TEXT PROVIDED.
● ● ●

Theorem ajval 27717

Description: Value of the adjoint function. (Contributed by NM, 25-Jan-2008.) (New usage is discouraged.)

Hypotheses

Ref	Expression
ajval.1	⊢ 𝑋 = (BaseSet‘𝑈)
ajval.2	⊢ 𝑌 = (BaseSet‘𝑊)
ajval.3	⊢ 𝑃 = (·𝑖OLD‘𝑈)
ajval.4	⊢ 𝑄 = (·𝑖OLD‘𝑊)
ajval.5	⊢ 𝐴 = (𝑈adj𝑊)

Assertion

Ref	Expression
ajval	⊢ ((𝑈 ∈ CPreHilOLD ∧ 𝑊 ∈ NrmCVec ∧ 𝑇:𝑋⟶𝑌) → (𝐴‘𝑇) = (℩𝑠(𝑠:𝑌⟶𝑋 ∧ ∀𝑥 ∈ 𝑋 ∀𝑦 ∈ 𝑌 ((𝑇‘𝑥)𝑄𝑦) = (𝑥𝑃(𝑠‘𝑦)))))

Distinct variable groups:   𝑥,𝑠,𝑦,𝑇   𝑈,𝑠,𝑥,𝑦   𝑊,𝑠,𝑥,𝑦   𝑋,𝑠,𝑥,𝑦   𝑌,𝑠,𝑦

Allowed substitution hints:   𝐴(𝑥,𝑦,𝑠)   𝑃(𝑥,𝑦,𝑠)   𝑄(𝑥,𝑦,𝑠)   𝑌(𝑥)

● ● ●

SHORT EXERCISE A.
Using the assertion on the theorem page, explain in one to three sentences what value the adjoint (𝐴‘𝑇) is given and under which conditions.
SHORT EXERCISE B.
In the entries, take every line from the one containing "Click the Analyze network icon" through the end, and write them out again with each coordinate number in the answers shifted by 143.
The entries that follow have no connection to the theorem page.

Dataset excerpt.
● ● ●

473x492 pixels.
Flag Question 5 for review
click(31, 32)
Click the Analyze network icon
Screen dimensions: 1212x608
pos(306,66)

● ● ●

TASK SOLUTION A.
When 𝑈 ∈ CPreHilOLD, 𝑊 ∈ NrmCVec, and 𝑇:𝑋⟶𝑌, the value (𝐴‘𝑇) is given by ℩ as the 𝑠 with 𝑠:𝑌⟶𝑋 such that ((𝑇‘𝑥)𝑄𝑦) = (𝑥𝑃(𝑠‘𝑦)) for every 𝑥 ∈ 𝑋 and every 𝑦 ∈ 𝑌. Here 𝑄 and 𝑃 are the ·𝑖OLD of 𝑊 and 𝑈, and 𝐴 is (𝑈adj𝑊).

TASK SOLUTION B.
Click the Analyze network icon
Screen dimensions: 1212x608
pos(449,209)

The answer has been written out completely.